HUNT HARD, HUNT OFTEN, YOU CAN'T GET THEM ON THE COUCH


----------



## xdeano (Jan 14, 2005)

as far as I know it didn't pass.

edit: Didn't pass,16 yeas, 30 nays. I'd love to know who the 16 yeas were...Stupidity, never ceases to amaze me.

http://www.legis.nd.gov/assembly/62-2011/bill-actions/ba2224.html

xdeano

edit: Here are who the yeas and nays are.

SECOND READING OF SENATE BILL
SB 2224: A BILL for an Act to provide for a coyote bounty; and a statement of legislative
intent.
ROLL CALL
The question being on the final passage of the bill, which has been read, and has committee
recommendation of DO NOT PASS, the roll was called and there were 16 YEAS, 30 NAYS,
0 EXCUSED, 1 ABSENT AND NOT VOTING.

*YEAS: Bowman; Erbele; Freborg; Heckaman; Hogue; Holmberg; Klein; Krebsbach; Larsen;
Lee, G.; Luick; Marcellais; Miller; Murphy; Schaible; Sitte*

NAYS: Andrist; Berry; Burckhard; Christmann; Cook; Dever; Dotzenrod; Fischer; Flakoll;
Grindberg; Kilzer; Laffen; Lee, J.; Lyson; Mathern; Nelson; Nething; Nodland;
O'Connell; Oehlke; Robinson; Schneider; Sorvaag; Stenehjem; Taylor; Triplett;
Uglem; Wanzek; Wardner; Warner
ABSENT AND NOT VOTING: Olafson
SB 2224 lost.


----------



## Savage260 (Oct 21, 2007)

I don't think any thing from Dekrey is worth voting for.
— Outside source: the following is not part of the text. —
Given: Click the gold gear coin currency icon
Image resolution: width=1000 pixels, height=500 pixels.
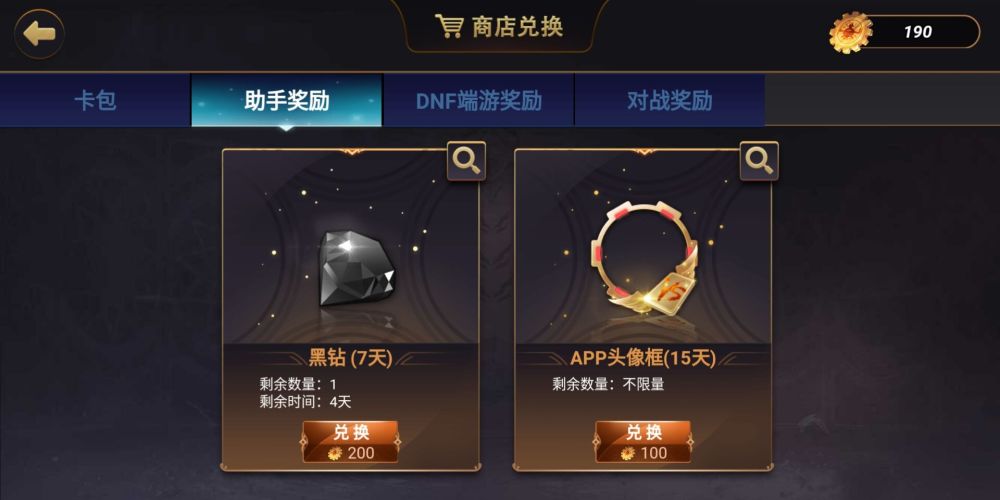Looking at the screenshot, I should (x=850, y=33).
I don't know who keeps voting for that guy.


----------



## People (Jan 17, 2005)

Savage his name is to close to Deathray and the voters are just hopping it was a typo. They really want that deathray thing. lol


----------



## killer80 (Nov 8, 2005)

That Dekrey is something else. He used to be my rep. where I lived before. He has a brand new bad idea all the time. I absolutely can not understand how people vote for him.


----------



## Fallguy (Jan 23, 2004)

xdeano do they have the first names of those voters? Curious as I think one may be a former teacher of mine.


----------



## Dick Monson (Aug 12, 2002)

Be aware there is a similar bill on the house side too.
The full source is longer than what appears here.